The presenters at the conference made a compelling case that server IO doubled every 24 months, while core networking doubled every 18 months. Server bus architectures must also mature to take advantage of the high bandwidth interconnect. This led to the idea to create 100Gb for the core (between switches) and 40Gb for the distribution/aggregation (pedestal/rack/blade servers to switches). As for the uses for these speeds, it is the next generation of servers which are characterized by dense computing and high utilization through virtualization which will use 40Gb and 100Gb will enable the success of 10Gb servers.
Is it finally the end of copper?
When 10Gb Ethernet was first ratified as a standard, optical was the only option that was available. The idea of creating 10GBase-T (using RJ45 connected cables such as CAT6/6a) was around in 2002, became a standard in 2006 and just last month, Cisco announced their first product supporting this option. With the ratification of 40Gb and 100Gb coming in only a few months, we once again find that the options for cabling are optical and a short-distance copper (no UTP). A note on cabling:
10Gb Ethernet currently supports optical (300m support w/ OM3 multimode fibre), Twinax (SFP+DA copper w/ lengths varying by vendor, but < 10m) and 10GBase-T (CAT6 at 55m; CAT6a at 100m; note that today there are no FCoE solutions supporting 10GBase-T).
Both 40Gb and 100Gb Ethernet will have a copper option up to 7m (QSFP connector – this is what is used in InfiniBand today, not what is used for 10Gb) and multimode optical up to 100m (and singlemode up to 10km).

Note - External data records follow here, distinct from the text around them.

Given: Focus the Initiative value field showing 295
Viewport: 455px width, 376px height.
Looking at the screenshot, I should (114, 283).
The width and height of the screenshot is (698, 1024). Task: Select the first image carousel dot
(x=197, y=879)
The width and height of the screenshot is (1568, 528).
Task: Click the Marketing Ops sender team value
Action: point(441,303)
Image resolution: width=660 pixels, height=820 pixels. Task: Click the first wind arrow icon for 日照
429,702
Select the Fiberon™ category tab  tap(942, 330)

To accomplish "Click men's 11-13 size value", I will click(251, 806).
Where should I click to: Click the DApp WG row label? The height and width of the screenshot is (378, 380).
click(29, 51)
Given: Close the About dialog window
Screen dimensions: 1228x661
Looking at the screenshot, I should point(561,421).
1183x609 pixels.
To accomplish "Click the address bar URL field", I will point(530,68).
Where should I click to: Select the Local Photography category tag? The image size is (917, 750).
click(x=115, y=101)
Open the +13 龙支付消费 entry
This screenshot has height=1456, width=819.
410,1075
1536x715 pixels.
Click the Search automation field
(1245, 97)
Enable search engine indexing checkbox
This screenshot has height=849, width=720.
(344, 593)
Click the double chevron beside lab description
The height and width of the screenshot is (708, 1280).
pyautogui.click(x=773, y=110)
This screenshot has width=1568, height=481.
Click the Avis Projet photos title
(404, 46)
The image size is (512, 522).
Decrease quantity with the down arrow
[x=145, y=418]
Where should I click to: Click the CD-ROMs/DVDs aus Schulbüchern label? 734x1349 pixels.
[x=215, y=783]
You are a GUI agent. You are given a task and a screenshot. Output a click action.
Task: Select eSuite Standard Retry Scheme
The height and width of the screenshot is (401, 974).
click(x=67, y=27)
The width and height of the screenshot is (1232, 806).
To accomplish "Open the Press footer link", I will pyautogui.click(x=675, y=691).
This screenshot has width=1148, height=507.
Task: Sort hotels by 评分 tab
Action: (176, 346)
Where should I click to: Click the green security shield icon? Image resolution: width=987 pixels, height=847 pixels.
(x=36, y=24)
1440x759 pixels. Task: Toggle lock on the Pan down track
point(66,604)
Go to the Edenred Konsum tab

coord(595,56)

The official position of the Ethernet Alliance is that the adoption of 40/100 will see us shift from UTP to optical. With 1Gb Ethernet and earlier generations, over 99% of all cabling deployments were UTP/RJ45. The price, power requirements, distance limitations and other technical hurdles have been more and more difficult to overcome with each generation. Storage customers using Fibre Channel are already using optical cabling, so for some customers that are converging the SAN and LAN into a single network with 10Gb Ethernet, the migration to an all optical configuration is easy. For the legacy of customers with billions of ports of existing cabling infrastructure, it will be an analysis of whether they can reuse their existing environment. In new datacenter builds, there will need to be a determination as to how UTP and optical cabling options match the expected maturing of technology over the lifetime of a deployment (typically 5-10 years).
Outlook
Adoption of Ethernet speeds may take many years, but the availability of the next speeds provide investment protection and a path for continued growth. Ethernet may be ubiquitous, but there as practitioners roll-out 10Gb Ethernet, they should become familiar with the 40Gb and 100Gb to understand how decisions that they make today may allow for adoption of future technologies.